■ TASK DETAILS:
Exactly those lines running from the one containing "Image resolution: width=1456 pixels, height=822" to the end of the material are to be printed, and no others.

■ DATA EXTRACTS:
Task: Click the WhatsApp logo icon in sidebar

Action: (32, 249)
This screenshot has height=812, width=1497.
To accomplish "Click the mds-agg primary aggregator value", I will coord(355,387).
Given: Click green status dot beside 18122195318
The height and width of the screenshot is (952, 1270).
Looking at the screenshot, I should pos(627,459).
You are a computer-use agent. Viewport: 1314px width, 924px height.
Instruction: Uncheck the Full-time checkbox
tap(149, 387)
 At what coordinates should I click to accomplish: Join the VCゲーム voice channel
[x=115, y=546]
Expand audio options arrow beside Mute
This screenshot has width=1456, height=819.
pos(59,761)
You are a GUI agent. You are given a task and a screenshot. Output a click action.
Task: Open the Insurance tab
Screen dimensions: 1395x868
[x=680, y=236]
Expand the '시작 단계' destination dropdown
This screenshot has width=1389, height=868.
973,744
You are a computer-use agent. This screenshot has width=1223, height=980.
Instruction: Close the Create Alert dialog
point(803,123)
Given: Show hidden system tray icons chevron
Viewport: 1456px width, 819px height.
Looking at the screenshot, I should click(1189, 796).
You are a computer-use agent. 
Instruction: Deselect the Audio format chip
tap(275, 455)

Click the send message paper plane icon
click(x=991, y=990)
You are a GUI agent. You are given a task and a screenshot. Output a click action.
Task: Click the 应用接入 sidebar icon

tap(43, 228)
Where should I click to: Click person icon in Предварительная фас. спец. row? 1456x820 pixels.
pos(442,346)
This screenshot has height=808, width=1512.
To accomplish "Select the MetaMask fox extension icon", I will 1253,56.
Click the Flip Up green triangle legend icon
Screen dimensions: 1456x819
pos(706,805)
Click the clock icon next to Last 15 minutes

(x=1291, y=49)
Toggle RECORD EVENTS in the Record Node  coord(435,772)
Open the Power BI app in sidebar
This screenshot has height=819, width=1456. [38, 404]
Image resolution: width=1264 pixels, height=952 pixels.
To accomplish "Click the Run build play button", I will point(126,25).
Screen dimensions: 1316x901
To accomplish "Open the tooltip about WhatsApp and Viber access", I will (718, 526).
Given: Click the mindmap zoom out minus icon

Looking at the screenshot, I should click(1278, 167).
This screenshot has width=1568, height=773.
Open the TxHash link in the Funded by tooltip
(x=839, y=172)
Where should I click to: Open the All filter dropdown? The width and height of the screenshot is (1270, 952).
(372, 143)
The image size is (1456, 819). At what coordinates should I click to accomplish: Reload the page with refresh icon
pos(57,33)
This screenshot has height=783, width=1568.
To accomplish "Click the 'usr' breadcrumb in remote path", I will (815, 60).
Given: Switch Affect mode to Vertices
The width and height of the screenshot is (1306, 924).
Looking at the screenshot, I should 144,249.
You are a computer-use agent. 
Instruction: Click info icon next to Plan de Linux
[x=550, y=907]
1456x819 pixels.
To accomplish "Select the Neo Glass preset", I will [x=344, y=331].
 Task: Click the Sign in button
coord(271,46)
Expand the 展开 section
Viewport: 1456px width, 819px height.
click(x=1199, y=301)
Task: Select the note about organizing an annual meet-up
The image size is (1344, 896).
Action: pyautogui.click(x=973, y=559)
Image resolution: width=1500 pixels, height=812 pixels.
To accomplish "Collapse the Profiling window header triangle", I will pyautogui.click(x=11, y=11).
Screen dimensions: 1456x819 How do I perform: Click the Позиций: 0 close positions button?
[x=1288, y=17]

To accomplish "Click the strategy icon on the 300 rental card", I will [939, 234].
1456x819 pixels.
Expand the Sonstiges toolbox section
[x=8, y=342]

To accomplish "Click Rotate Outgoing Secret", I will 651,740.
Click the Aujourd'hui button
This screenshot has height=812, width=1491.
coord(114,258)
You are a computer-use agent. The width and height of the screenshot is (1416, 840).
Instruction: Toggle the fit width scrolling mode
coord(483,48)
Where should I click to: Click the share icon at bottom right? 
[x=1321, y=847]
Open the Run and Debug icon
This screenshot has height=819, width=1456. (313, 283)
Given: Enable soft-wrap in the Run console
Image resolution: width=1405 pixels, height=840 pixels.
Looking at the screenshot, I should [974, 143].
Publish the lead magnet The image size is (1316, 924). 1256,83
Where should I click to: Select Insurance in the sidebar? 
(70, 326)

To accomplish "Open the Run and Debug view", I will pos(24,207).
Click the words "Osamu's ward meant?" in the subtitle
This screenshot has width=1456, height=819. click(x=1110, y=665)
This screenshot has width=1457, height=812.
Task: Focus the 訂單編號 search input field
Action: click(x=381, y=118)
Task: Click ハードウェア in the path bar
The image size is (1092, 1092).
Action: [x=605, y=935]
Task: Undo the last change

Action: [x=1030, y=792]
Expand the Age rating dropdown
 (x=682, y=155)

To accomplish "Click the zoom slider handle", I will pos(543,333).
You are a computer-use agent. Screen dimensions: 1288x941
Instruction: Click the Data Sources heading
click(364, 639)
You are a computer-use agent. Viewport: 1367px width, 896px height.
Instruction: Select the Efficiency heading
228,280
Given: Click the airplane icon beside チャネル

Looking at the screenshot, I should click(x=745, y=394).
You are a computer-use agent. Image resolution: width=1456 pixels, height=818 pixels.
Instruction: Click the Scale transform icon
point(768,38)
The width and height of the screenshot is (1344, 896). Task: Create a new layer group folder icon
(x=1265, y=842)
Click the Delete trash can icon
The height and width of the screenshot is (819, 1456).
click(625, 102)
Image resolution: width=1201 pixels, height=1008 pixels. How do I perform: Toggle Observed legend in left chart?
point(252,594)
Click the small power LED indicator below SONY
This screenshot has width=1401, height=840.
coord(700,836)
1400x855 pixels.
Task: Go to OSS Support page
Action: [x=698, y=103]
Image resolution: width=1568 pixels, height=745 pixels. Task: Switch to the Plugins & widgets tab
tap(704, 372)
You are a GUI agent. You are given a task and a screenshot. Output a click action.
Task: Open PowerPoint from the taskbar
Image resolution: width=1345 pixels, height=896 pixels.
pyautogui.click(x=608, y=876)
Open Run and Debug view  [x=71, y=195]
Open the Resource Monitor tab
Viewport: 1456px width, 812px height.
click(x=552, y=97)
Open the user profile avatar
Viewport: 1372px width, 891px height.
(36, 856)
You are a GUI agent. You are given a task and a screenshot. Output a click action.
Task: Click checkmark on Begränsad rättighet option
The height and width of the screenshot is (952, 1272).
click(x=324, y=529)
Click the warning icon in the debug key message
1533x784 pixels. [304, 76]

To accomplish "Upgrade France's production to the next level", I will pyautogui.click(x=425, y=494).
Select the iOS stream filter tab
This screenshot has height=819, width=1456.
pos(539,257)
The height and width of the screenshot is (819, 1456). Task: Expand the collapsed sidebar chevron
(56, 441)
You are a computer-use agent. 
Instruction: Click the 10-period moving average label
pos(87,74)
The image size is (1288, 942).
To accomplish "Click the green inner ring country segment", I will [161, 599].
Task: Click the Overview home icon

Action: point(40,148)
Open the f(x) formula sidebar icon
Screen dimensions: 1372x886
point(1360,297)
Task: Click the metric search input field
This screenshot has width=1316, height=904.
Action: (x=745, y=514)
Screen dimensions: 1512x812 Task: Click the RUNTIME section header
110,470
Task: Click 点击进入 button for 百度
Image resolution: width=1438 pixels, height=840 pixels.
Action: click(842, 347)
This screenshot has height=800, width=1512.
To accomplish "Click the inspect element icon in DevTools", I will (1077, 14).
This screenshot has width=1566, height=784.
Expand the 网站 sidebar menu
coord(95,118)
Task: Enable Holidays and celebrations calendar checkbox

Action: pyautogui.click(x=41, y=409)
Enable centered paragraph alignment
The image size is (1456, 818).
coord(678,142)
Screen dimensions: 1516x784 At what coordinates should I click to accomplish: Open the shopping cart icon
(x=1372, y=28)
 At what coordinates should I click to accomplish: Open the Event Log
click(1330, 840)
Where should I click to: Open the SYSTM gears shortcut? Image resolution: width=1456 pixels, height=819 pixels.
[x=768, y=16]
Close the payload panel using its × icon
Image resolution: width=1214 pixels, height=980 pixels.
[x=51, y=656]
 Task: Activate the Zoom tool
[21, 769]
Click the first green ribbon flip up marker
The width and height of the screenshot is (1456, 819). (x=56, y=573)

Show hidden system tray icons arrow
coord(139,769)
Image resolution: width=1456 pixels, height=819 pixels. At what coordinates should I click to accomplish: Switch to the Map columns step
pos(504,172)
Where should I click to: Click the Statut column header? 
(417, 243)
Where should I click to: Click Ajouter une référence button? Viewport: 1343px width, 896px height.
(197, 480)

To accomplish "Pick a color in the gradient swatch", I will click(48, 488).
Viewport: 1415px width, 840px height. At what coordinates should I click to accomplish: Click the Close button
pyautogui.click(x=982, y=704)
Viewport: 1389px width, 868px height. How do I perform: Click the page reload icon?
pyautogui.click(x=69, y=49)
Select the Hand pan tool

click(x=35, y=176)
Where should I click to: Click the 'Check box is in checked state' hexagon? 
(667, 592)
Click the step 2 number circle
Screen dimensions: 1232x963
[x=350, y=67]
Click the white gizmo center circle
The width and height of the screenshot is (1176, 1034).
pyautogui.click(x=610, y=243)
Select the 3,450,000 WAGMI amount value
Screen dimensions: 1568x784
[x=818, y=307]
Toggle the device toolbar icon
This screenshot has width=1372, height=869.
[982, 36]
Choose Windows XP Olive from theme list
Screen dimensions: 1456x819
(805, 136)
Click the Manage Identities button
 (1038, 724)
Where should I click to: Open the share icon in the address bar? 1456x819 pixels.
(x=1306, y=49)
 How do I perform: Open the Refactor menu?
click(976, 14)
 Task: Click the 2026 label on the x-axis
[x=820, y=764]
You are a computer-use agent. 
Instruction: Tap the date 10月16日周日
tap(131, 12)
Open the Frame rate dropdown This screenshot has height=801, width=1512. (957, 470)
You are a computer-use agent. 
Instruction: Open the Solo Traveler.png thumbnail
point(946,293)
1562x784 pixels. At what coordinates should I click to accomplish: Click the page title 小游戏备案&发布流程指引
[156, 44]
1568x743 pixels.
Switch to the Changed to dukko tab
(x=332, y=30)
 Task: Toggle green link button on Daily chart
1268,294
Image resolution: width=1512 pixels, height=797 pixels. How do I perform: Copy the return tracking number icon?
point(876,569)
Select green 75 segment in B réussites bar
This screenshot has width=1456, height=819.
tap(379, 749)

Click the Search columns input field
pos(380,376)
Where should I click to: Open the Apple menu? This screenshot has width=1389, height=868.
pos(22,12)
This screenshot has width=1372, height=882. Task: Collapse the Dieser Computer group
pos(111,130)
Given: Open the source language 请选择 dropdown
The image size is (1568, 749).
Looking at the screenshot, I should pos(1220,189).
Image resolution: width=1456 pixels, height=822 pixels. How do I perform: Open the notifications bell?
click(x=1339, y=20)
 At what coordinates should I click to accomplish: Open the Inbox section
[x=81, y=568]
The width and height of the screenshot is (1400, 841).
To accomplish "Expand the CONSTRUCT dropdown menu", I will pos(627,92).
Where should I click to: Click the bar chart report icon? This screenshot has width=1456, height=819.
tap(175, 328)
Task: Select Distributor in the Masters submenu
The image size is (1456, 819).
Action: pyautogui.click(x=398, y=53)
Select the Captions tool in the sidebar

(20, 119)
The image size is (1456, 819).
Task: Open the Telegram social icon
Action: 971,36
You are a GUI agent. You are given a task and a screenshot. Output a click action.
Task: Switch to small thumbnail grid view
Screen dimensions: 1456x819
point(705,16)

■ RESPONSE TO THE EXERCISE:
Image resolution: width=1456 pixels, height=822 pixels. How do I perform: Open the notifications bell?
click(x=1339, y=20)
 At what coordinates should I click to accomplish: Open the Inbox section
[x=81, y=568]
The width and height of the screenshot is (1400, 841).
To accomplish "Expand the CONSTRUCT dropdown menu", I will pos(627,92).
Where should I click to: Click the bar chart report icon? This screenshot has width=1456, height=819.
tap(175, 328)
Task: Select Distributor in the Masters submenu
The image size is (1456, 819).
Action: pyautogui.click(x=398, y=53)
Select the Captions tool in the sidebar

(20, 119)
The image size is (1456, 819).
Task: Open the Telegram social icon
Action: 971,36
You are a GUI agent. You are given a task and a screenshot. Output a click action.
Task: Switch to small thumbnail grid view
Screen dimensions: 1456x819
point(705,16)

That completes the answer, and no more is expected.